Your goal
What you give back must match the data character for character.

Supplied material
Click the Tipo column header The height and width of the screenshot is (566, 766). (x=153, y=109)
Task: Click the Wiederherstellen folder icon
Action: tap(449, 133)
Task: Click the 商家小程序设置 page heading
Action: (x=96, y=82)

Answer to this exercise
Click the Tipo column header The height and width of the screenshot is (566, 766). (x=153, y=109)
Task: Click the Wiederherstellen folder icon
Action: tap(449, 133)
Task: Click the 商家小程序设置 page heading
Action: (x=96, y=82)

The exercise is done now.